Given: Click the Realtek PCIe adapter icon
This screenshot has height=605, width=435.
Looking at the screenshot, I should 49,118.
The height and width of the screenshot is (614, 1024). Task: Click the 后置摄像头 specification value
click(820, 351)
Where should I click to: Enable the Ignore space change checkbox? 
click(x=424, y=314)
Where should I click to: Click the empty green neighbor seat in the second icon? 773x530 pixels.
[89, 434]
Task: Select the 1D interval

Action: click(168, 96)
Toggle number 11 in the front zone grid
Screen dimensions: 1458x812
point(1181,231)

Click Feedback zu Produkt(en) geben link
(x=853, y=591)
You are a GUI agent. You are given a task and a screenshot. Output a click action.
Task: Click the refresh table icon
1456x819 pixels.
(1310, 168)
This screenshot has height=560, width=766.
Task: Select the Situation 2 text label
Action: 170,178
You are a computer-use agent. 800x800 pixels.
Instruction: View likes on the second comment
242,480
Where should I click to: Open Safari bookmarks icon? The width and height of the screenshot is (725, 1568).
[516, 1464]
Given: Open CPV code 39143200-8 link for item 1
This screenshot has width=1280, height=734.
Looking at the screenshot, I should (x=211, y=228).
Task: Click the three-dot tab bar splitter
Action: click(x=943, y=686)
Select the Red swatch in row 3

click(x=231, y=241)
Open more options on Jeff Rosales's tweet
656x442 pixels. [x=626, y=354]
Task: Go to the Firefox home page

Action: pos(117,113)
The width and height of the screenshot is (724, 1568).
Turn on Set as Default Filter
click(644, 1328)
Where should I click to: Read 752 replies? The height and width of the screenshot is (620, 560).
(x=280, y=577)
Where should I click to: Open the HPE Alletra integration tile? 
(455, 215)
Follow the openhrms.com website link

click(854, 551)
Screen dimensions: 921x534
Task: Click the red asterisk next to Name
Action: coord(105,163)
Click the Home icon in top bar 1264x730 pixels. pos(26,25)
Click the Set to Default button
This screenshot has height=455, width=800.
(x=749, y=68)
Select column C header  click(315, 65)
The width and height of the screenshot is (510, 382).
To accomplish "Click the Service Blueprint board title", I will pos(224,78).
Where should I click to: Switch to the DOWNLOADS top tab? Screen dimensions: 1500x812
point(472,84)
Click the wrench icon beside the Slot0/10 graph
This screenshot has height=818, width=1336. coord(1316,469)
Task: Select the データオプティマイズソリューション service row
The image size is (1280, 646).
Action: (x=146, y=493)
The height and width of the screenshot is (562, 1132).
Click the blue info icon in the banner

WHAT YOU WILL DO>
Among the lines above, return those that hold the word "agent".

ANSWER SPACE>
You are a GUI agent. You are given a task and a screenshot. Output a click action.
You are a computer-use agent. 800x800 pixels.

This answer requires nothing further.